I honestly prefer this aspect, of a formal regulation agency approving tests that have decent support for them. You can already download your SNP data from 23andme and run it through the genetic gauntlet with other services, but this adds convenience and separates the well-supported from the less-well-supported associations out there.

thundara  ·  2575 days ago  ·  link  ·    ·  parent  ·  post: FDA Authorizes Ten 23andme Genetic Health Risk Reports

FWIW, from 23andme's privacy statement

    We will not sell, lease, or rent your individual-level information (i.e., information about a single individual's genotypes, diseases or other traits/characteristics) to any third-party or to a third-party for research purposes without your explicit consent.

Definitely something to keep an eye on in the future (though companies can already get your genetic info through the incentive of healthcare discounts iirc.

thundara  ·  2594 days ago  ·  link  ·    ·  parent  ·  post: Hubski, what does your productivity palace look like?

Past few months have been dealing a lot with chronic lower back pain, so here's something slightly different in the vein of productivity. For 2017 I bought a calendar that I can mark off my accomplishments for each day:

Each of those symbols corresponds to a different exercise for physical therapy, as well as rock rock-climbing and days of major lab work. I've found that seeing the calendar every morning helps prod me to do the maintenance that I'd otherwise skip. Because let's face it, PT is otherwise tedious and boring.

thundara  ·  2603 days ago  ·  link  ·    ·  parent  ·  post: Why everyone hates the GOP's new healthcare plan

On the lists of politicians that you may surprisingly agree with: Bernie Sanders

thundara  ·  2603 days ago  ·  link  ·    ·  parent  ·  post: Why everyone hates the GOP's new healthcare plan

    Did you know that 2.5 millilon employees work in healthcare insurance and that a single payer option would probably reduce that in a huge way, creating a massive group of unemployed people? There are dozens of major insurance companies who, in the course of daily business operations, duplicate the work that is being done at competing companies. Obviously, Blue Cross' accounting department isn't going to do the accounting for Cigna, and so you get two accountants doind the same parallel work multiplied across all the companies. But if the US Gov't is going to do all the work in a single payer system, you'll have a massive cut in employment. No way around it. I don't think people realize that the sudden disappearance of probably 1.5 million jobs will be a reality in that case. Esepcially not Trump who has advocated for single payer and ran on a major employment focus.
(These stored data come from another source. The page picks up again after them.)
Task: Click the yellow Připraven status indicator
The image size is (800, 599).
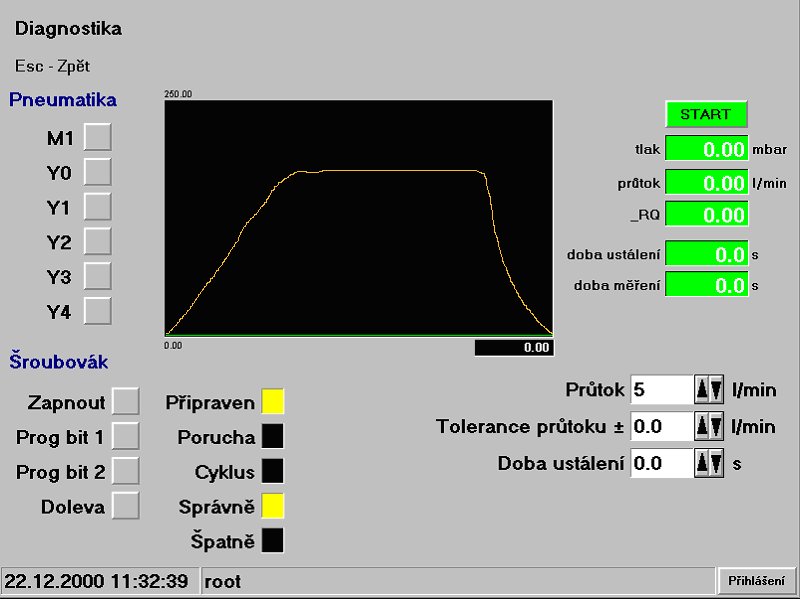Action: click(x=273, y=402)
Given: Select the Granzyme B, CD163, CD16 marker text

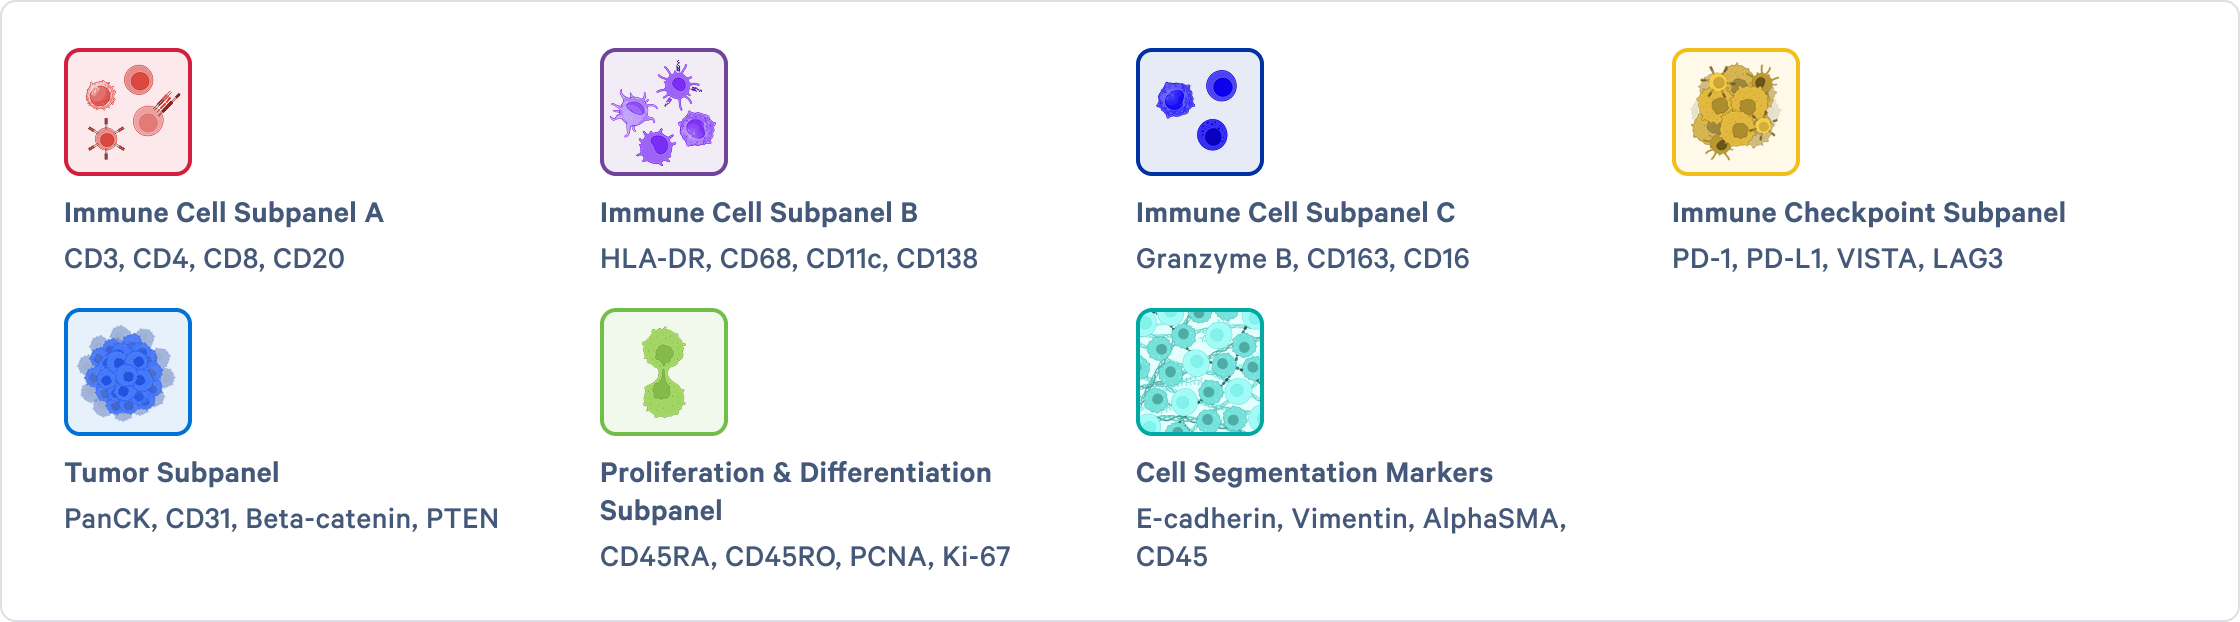Looking at the screenshot, I should pyautogui.click(x=1302, y=259).
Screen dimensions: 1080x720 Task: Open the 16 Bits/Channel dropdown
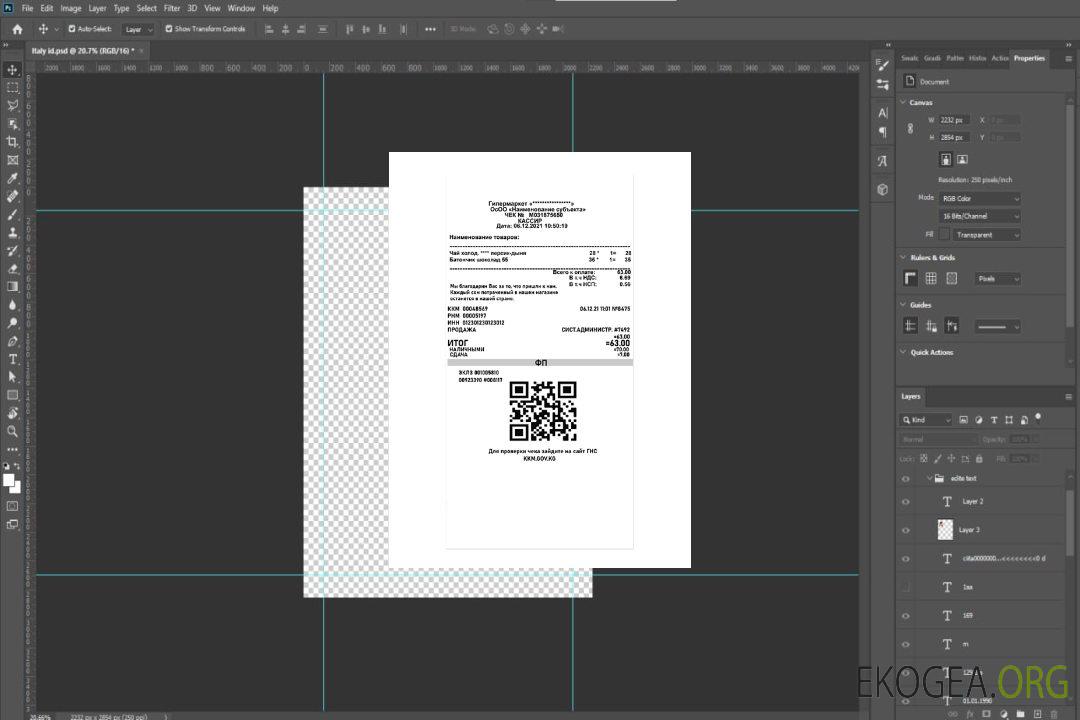point(980,216)
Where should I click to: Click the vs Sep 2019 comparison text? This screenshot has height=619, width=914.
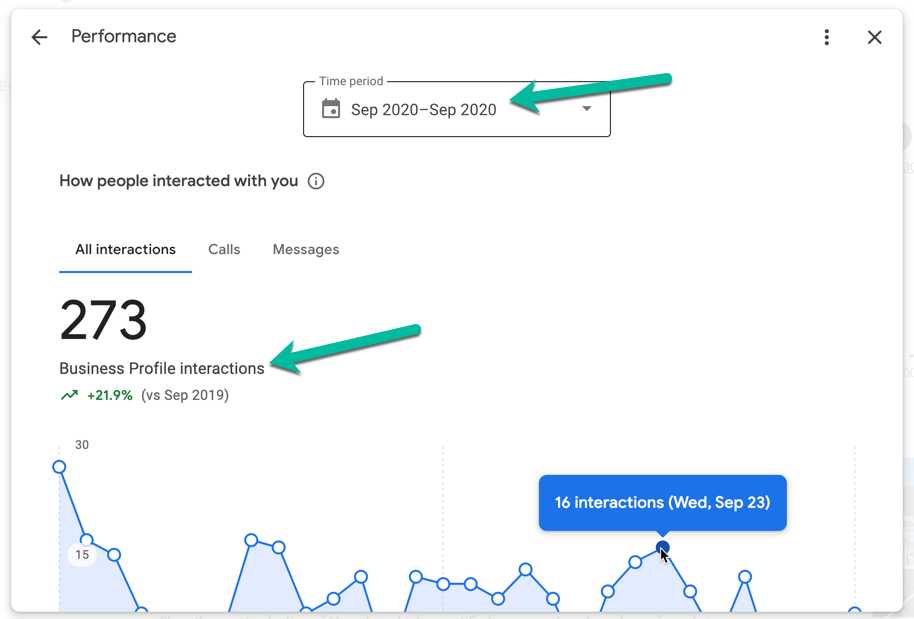coord(185,395)
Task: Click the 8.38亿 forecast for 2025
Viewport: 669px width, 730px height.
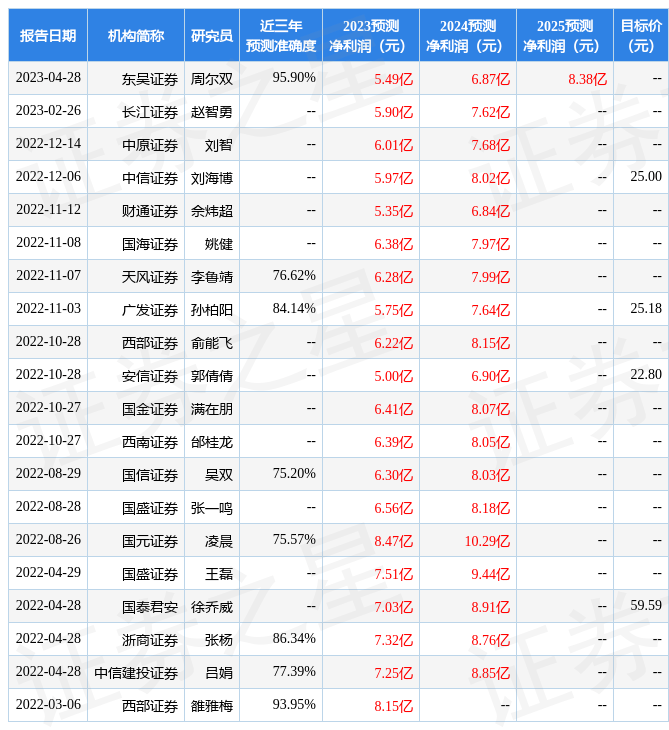Action: pos(587,79)
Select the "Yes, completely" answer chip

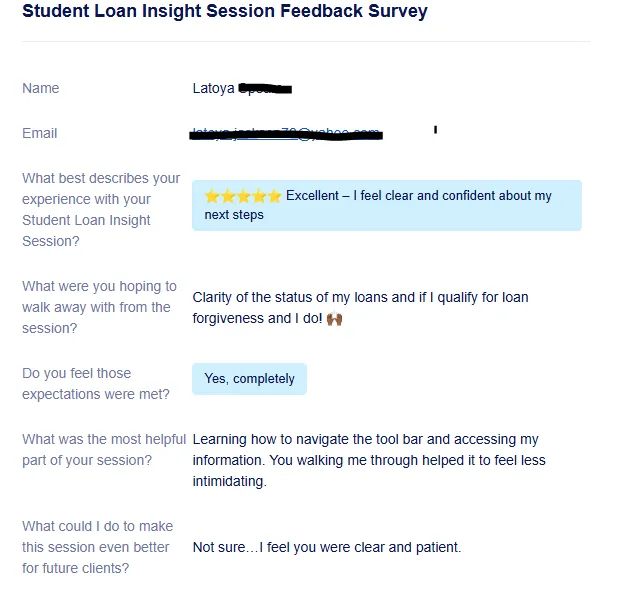(x=249, y=379)
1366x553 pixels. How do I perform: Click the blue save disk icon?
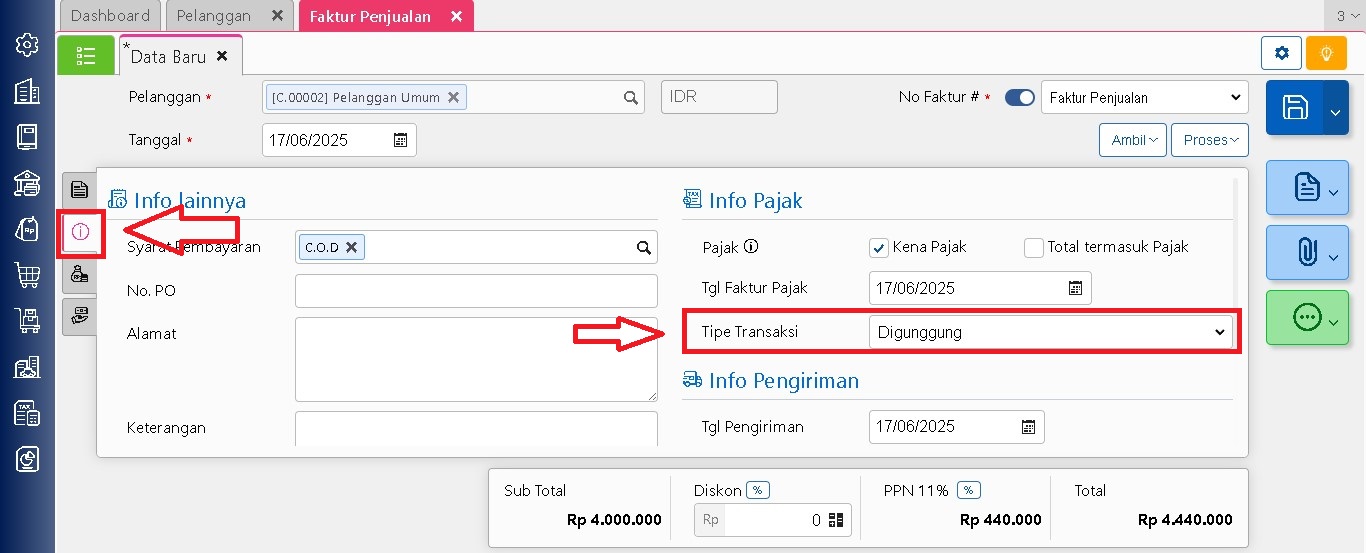coord(1295,108)
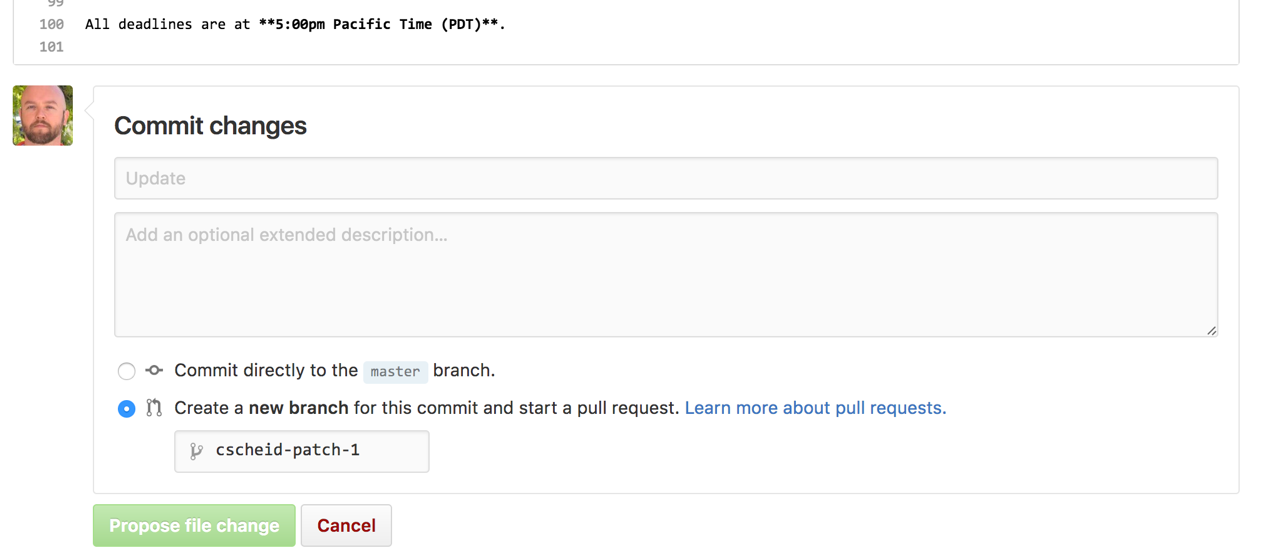Click the user avatar photo
The height and width of the screenshot is (552, 1280).
pos(43,115)
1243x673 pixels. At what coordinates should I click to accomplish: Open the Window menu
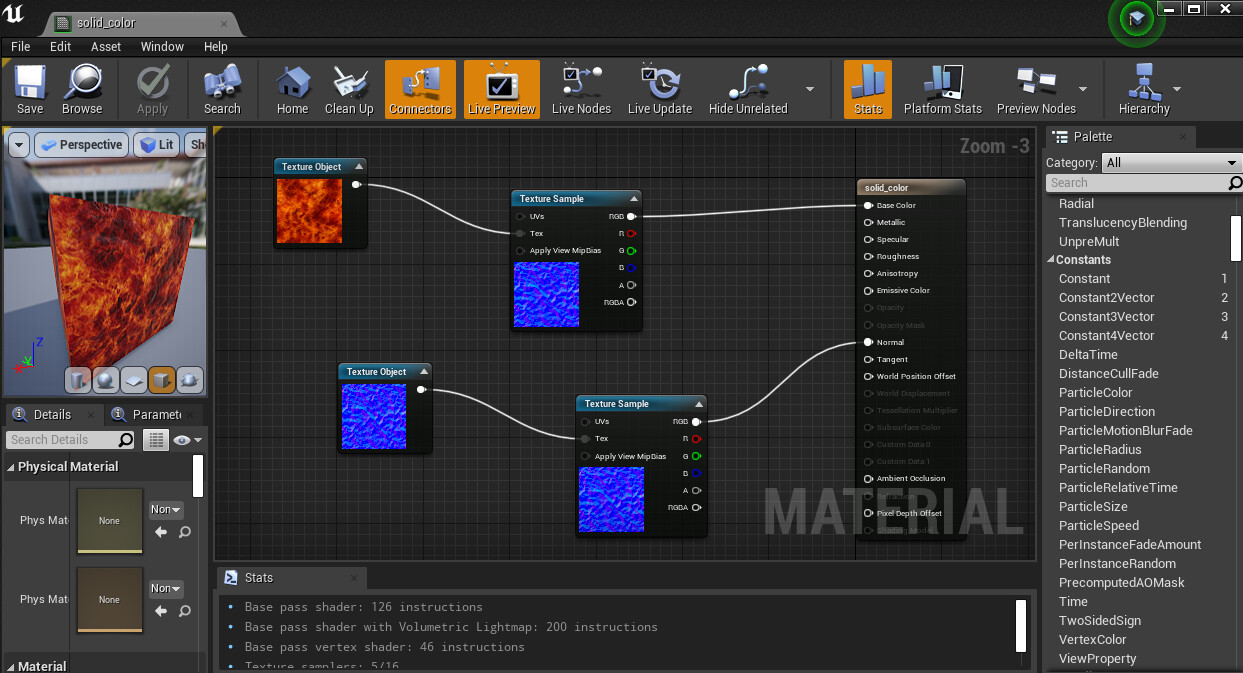tap(160, 46)
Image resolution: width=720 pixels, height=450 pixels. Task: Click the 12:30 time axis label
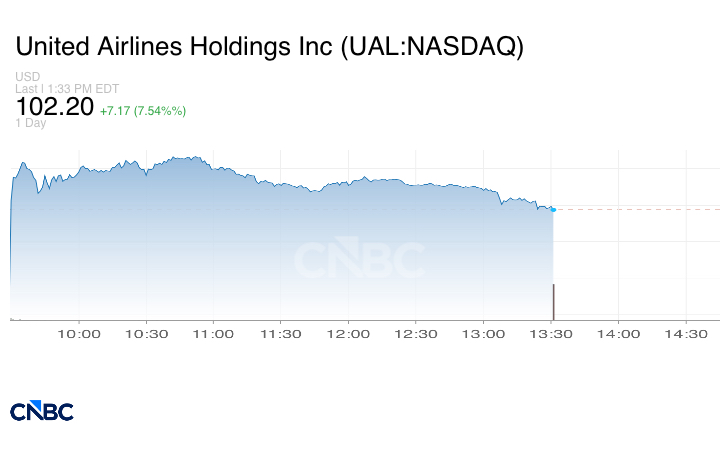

FWIW, even countries with fully socialized medicine have their own private healthcare insurance industries (ex: UK). But even so, this strikes me as a backwards argument: health insurance is too expensive, so we should preserve the inefficiencies and bloat already present in the system.

So far, the clearest summary of the ACA's shortcomings has been that it addressed health insurance coverage without doing enough to address costs. So now you have fewer uninsured people waiting until the last minute to get treatment instead of preventative care, and fewer insured people being denied the coverage the payed for due to undisclosed domestic violence. But the drugs, the scans, and the doctor salaries are still roughly the same. And medicare still can't negotiate drug prices.

So the delta flow of money is still heavy in the direction of providers.

thundara  ·  2604 days ago  ·  link  ·    ·  parent  ·  post: Ask Hubski: What's on you're bucket list?

For me? Not to this date, no

thundara  ·  2611 days ago  ·  link  ·    ·  parent  ·  post: Pubski: March 1, 2017

Truth. And yet it's just one control and a few experiments short of being a landmark paper in the field of Alzheimer's imo.

thundara  ·  2611 days ago  ·  link  ·    ·  parent  ·  post: Pubski: March 1, 2017

Crazy research of the week:

In which researchers took skin cells from a fully grown human, converted them into stem cells, partially differentiated them into neurons, and put them into mouse brains to study the effect of the same environment on neurons from different species.

When I saw that paper, I had a woah moment. Holy shit are we living in the future.